Records drawn from a dataset:
%%

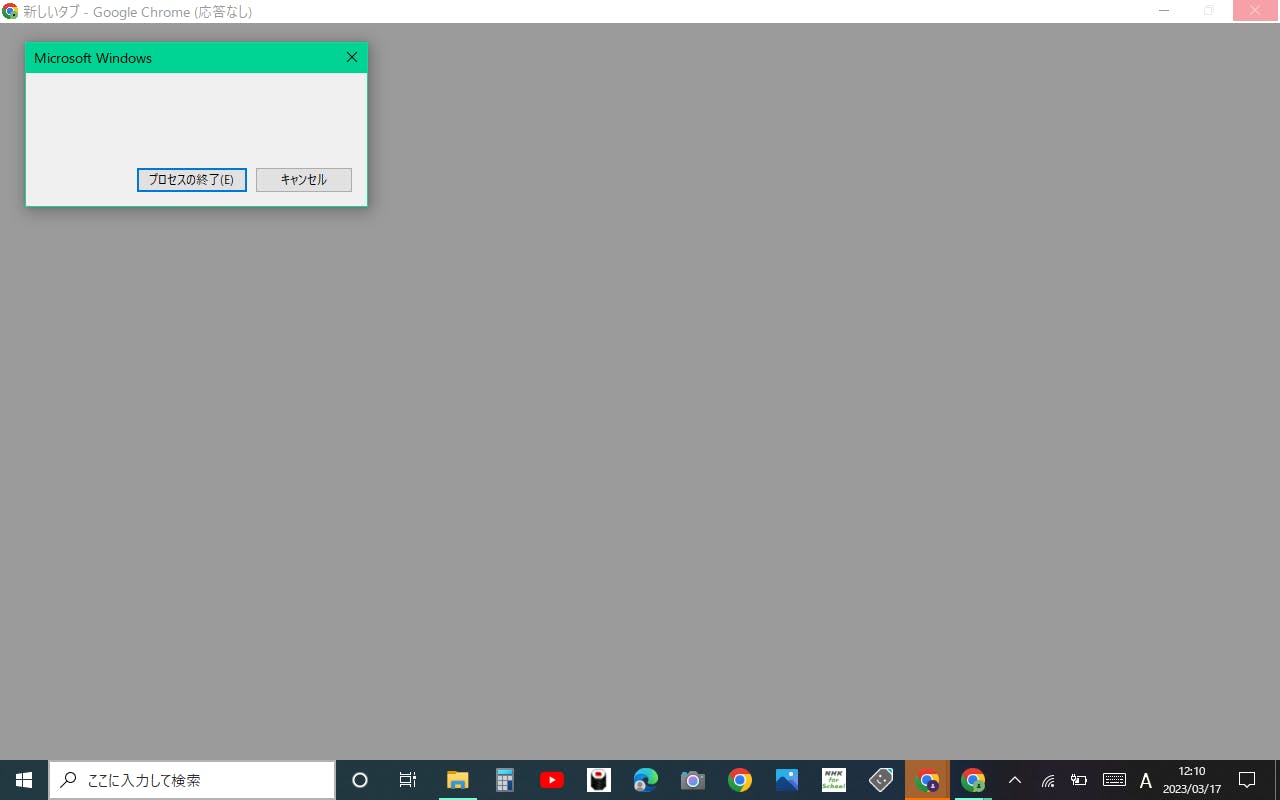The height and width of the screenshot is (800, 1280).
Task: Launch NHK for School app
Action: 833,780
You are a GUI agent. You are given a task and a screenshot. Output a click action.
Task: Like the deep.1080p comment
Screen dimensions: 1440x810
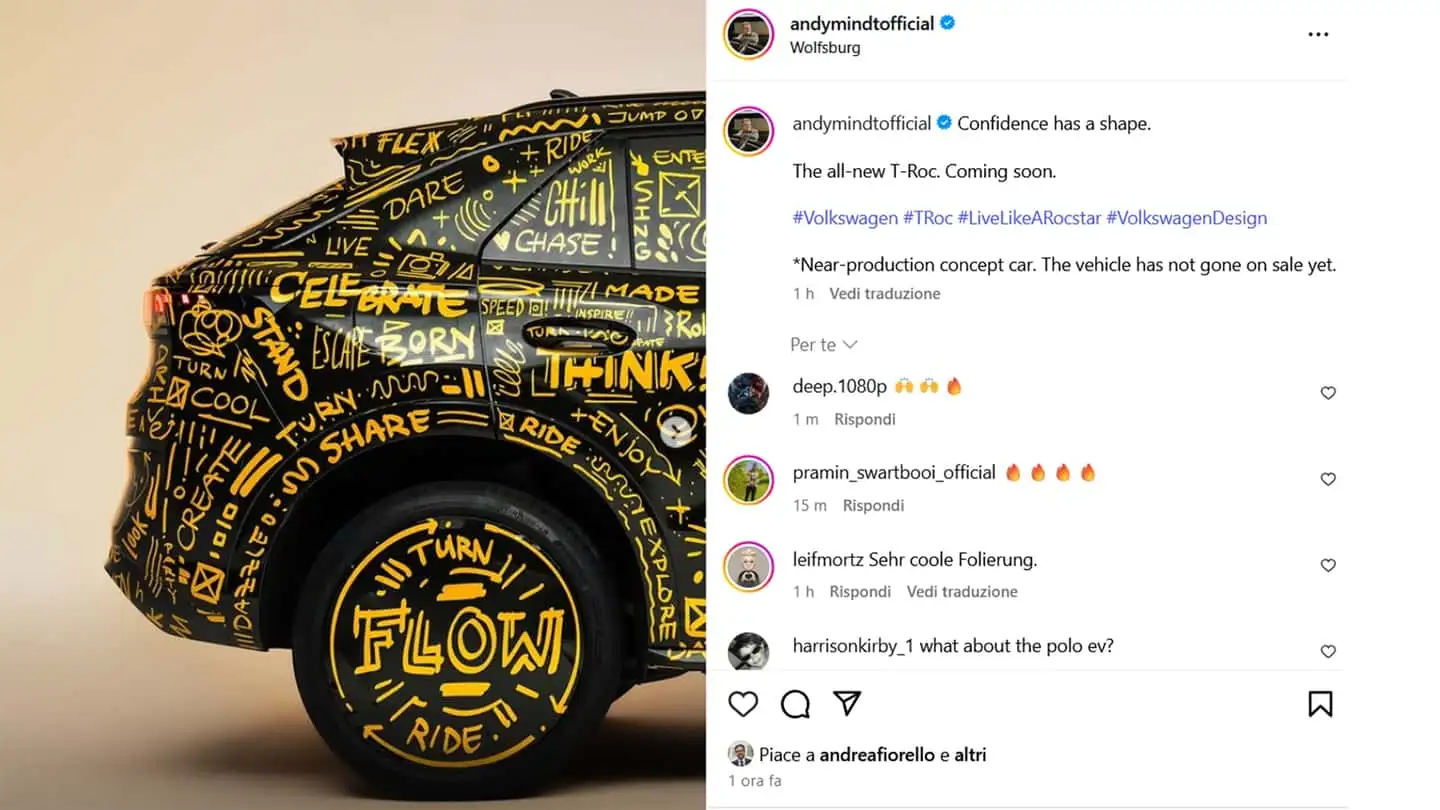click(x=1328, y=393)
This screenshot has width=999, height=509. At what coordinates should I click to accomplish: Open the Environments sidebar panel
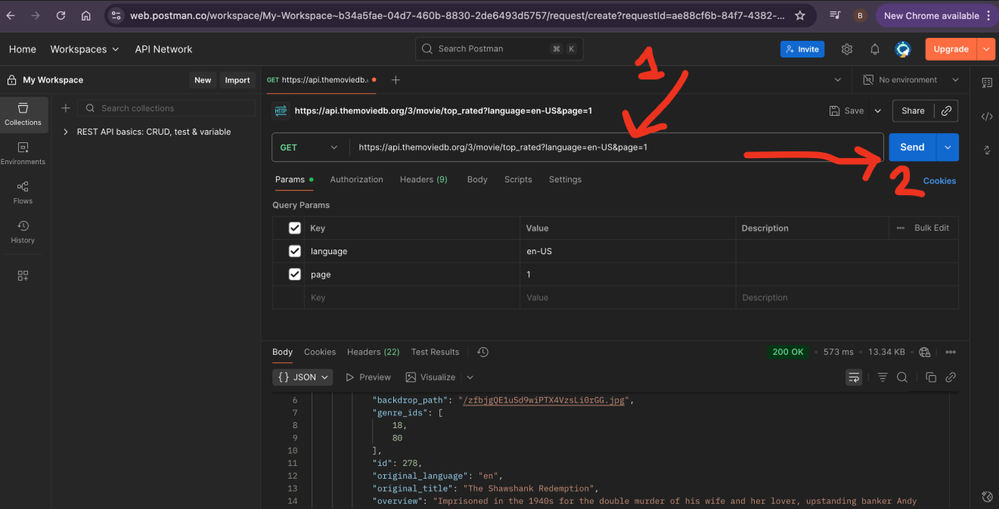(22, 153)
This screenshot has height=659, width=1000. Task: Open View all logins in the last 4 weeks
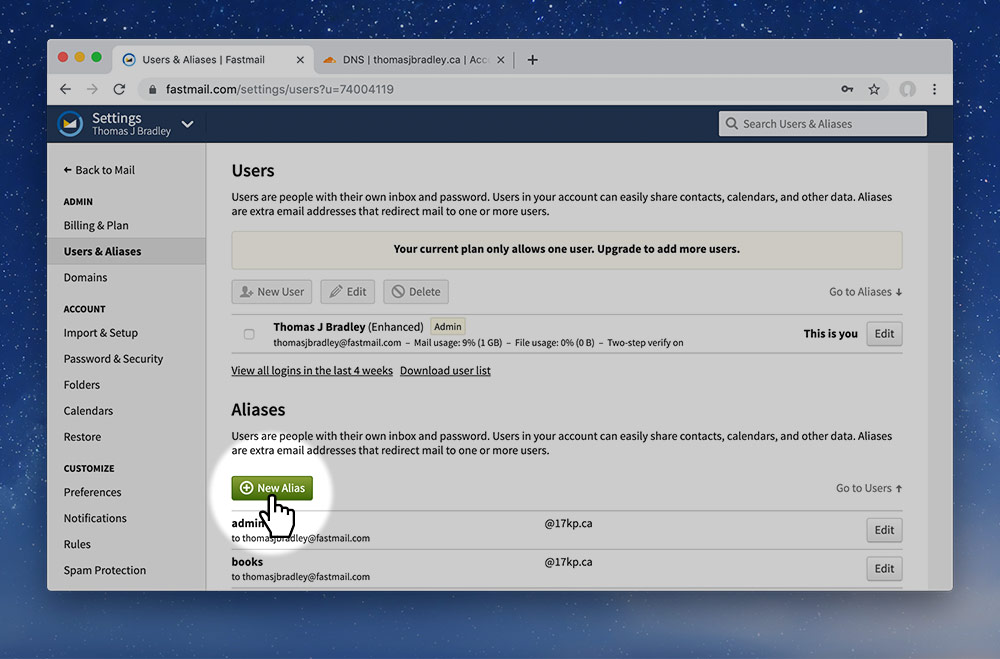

%%

**Problem description:** Exactly repeat only the lines from the one with "You are a GUI" to the closing line above, both included, and omit every picture.

**Response to this task:**
You are a GUI agent. You are given a task and a screenshot. Output a click action.
Task: Like the deep.1080p comment
Screen dimensions: 1440x810
click(x=1328, y=393)
This screenshot has width=999, height=509. At what coordinates should I click to accomplish: Open the Environments sidebar panel
(22, 153)
This screenshot has height=659, width=1000. Task: Open View all logins in the last 4 weeks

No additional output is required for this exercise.